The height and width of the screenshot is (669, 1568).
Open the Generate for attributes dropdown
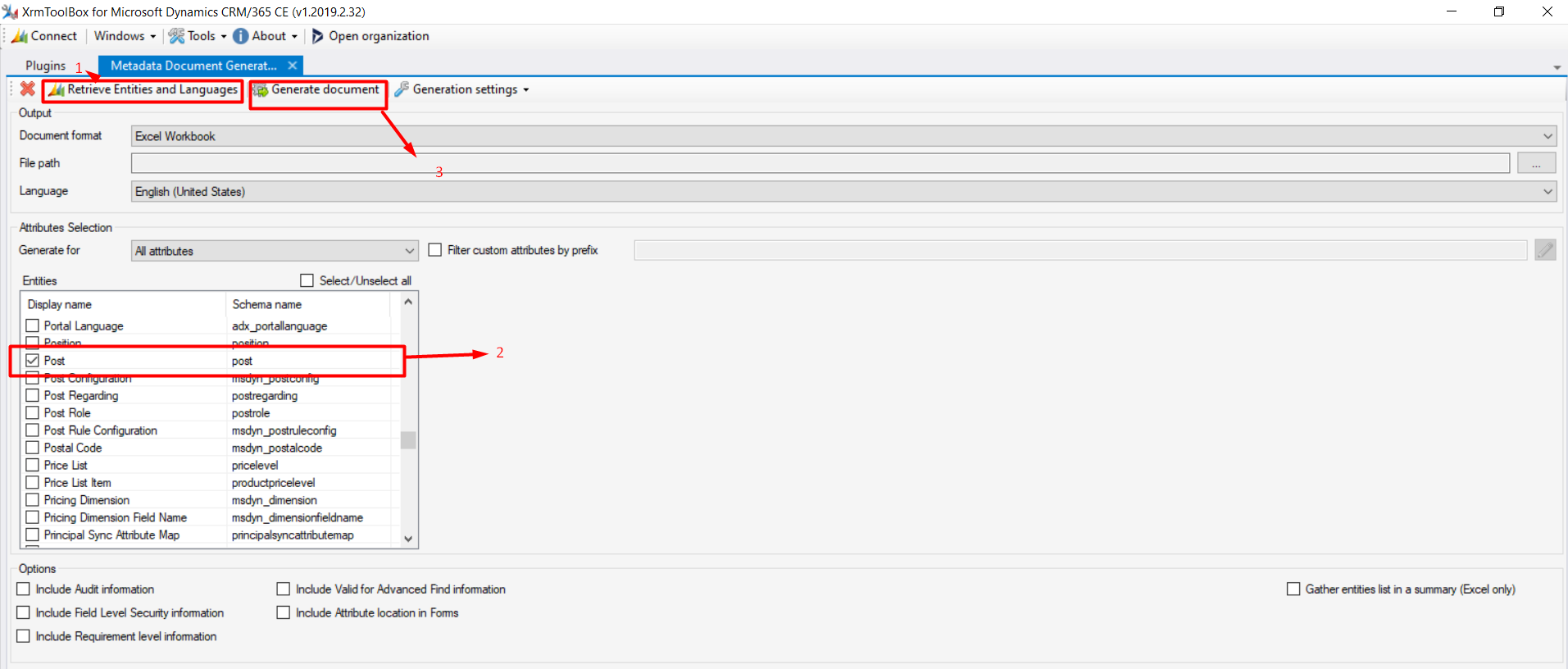(x=409, y=251)
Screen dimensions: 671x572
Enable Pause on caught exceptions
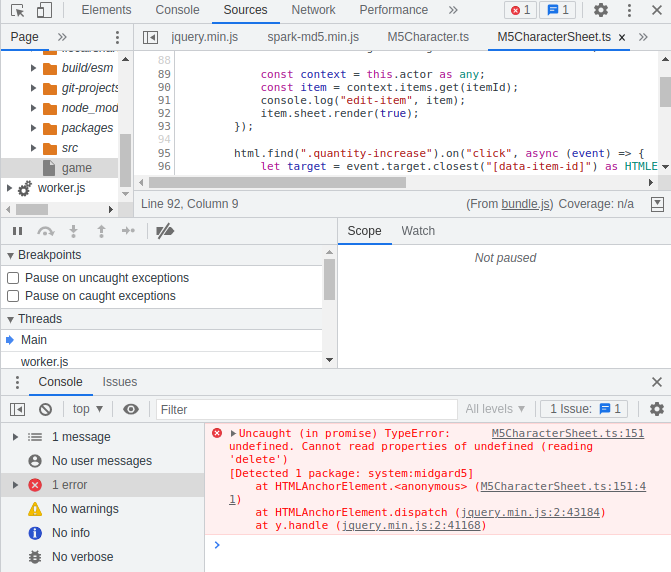(13, 296)
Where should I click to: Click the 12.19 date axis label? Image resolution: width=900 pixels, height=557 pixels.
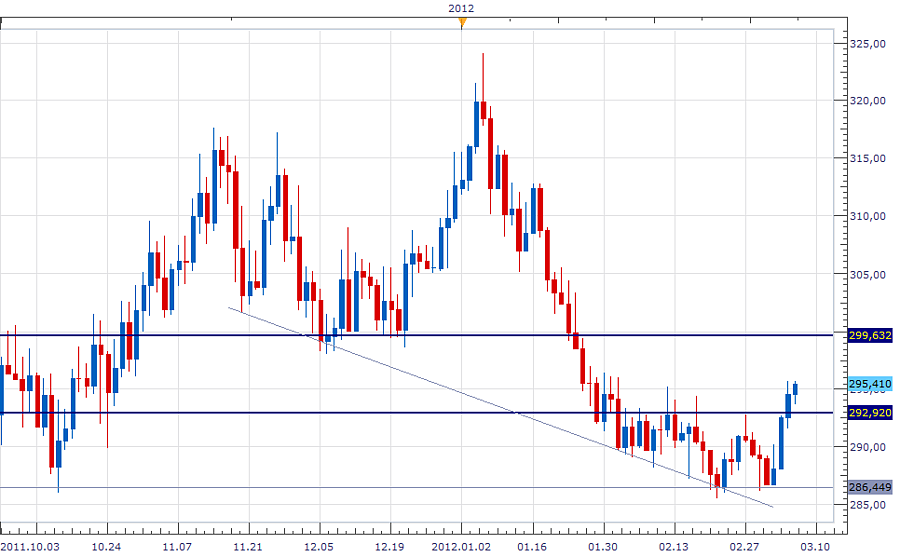[x=389, y=546]
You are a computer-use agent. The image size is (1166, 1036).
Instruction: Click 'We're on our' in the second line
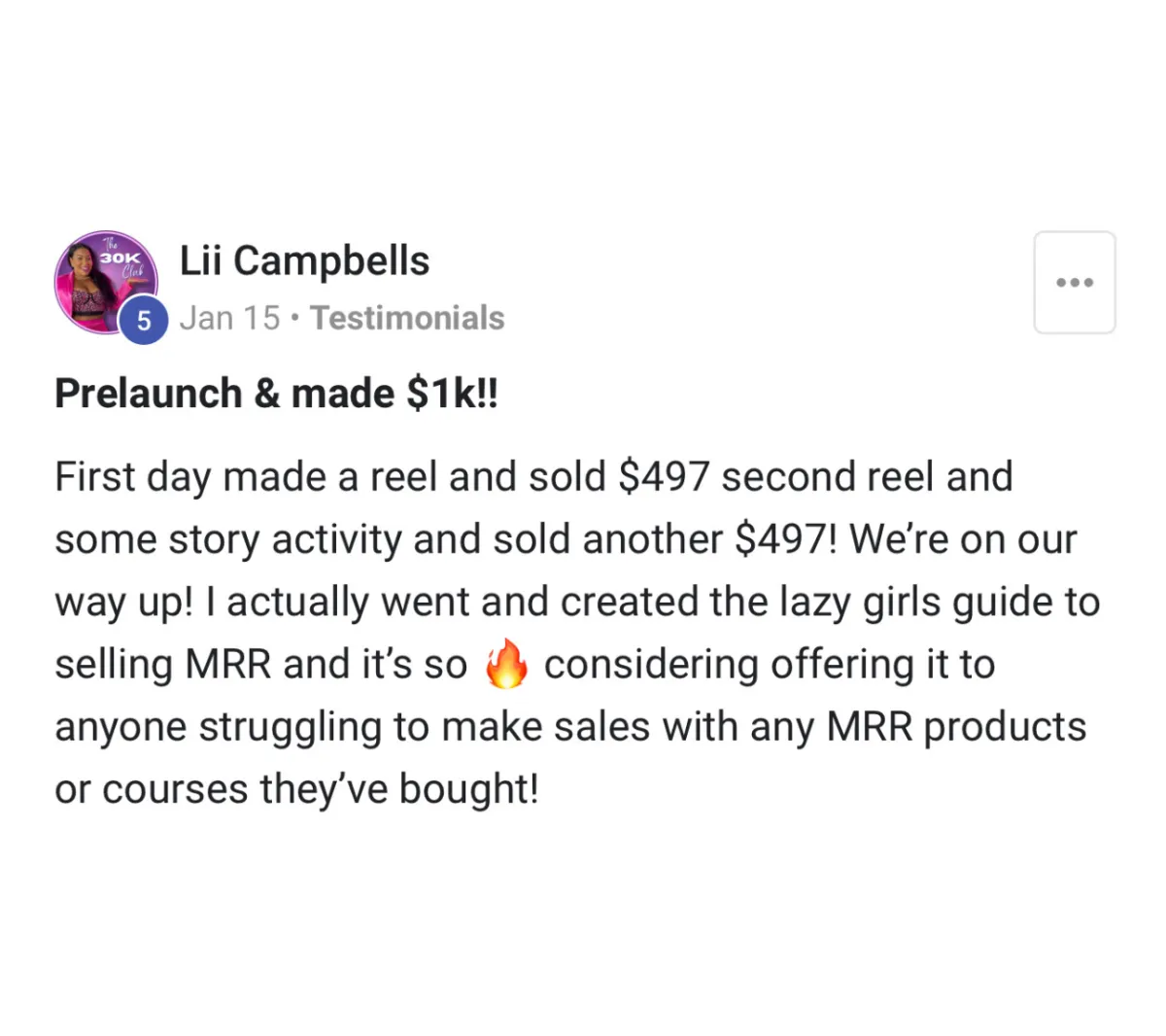click(x=963, y=539)
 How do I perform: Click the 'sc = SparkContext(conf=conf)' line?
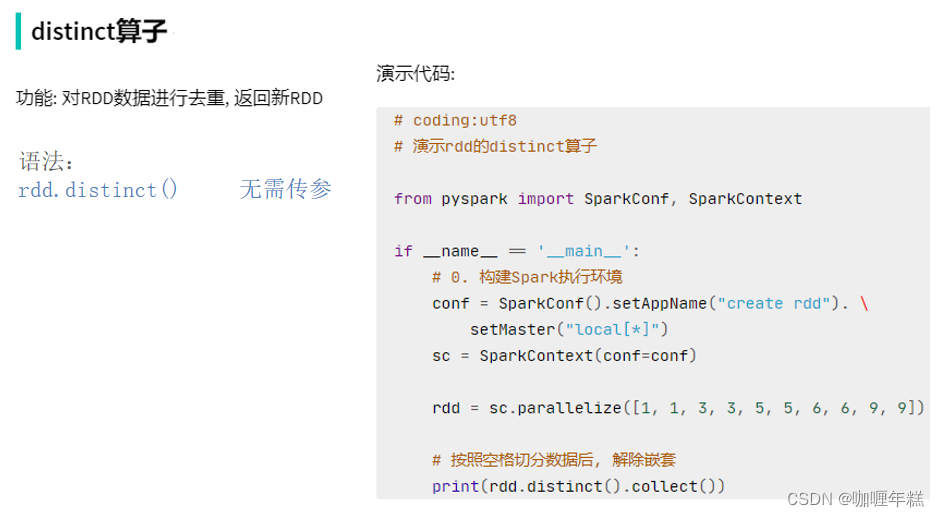pyautogui.click(x=564, y=356)
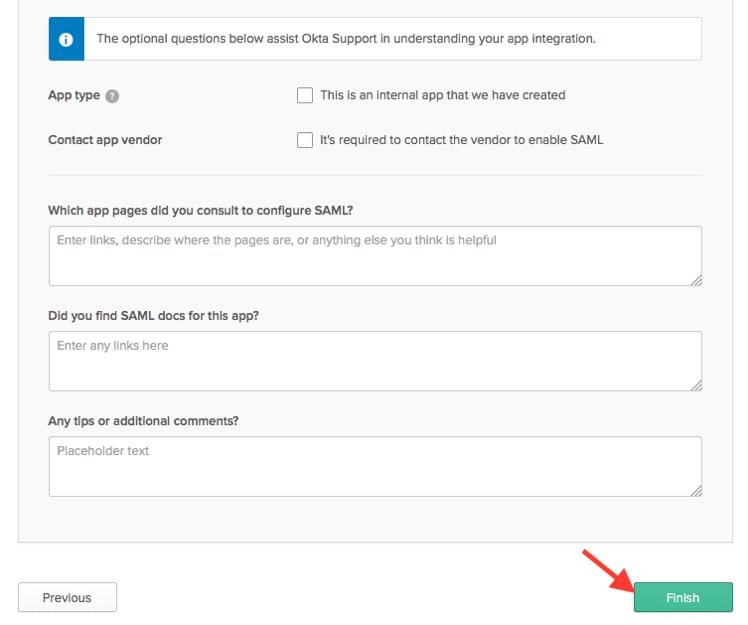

-- Exercise prompt --
Restate the data exactly, though only from the line that contains "Enable Pause on caught exceptions" through its last line, both ends included and with the pictures left out.

-- Completed exercise --
Enable Pause on caught exceptions
(13, 296)
Where should I click to: Click the 12.19 date axis label? Image resolution: width=900 pixels, height=557 pixels.
[x=389, y=546]
You are a computer-use agent. The image size is (1166, 1036).
Instruction: Click 'We're on our' in the second line
click(x=963, y=539)
 How do I perform: Click the 'sc = SparkContext(conf=conf)' line?
pyautogui.click(x=564, y=356)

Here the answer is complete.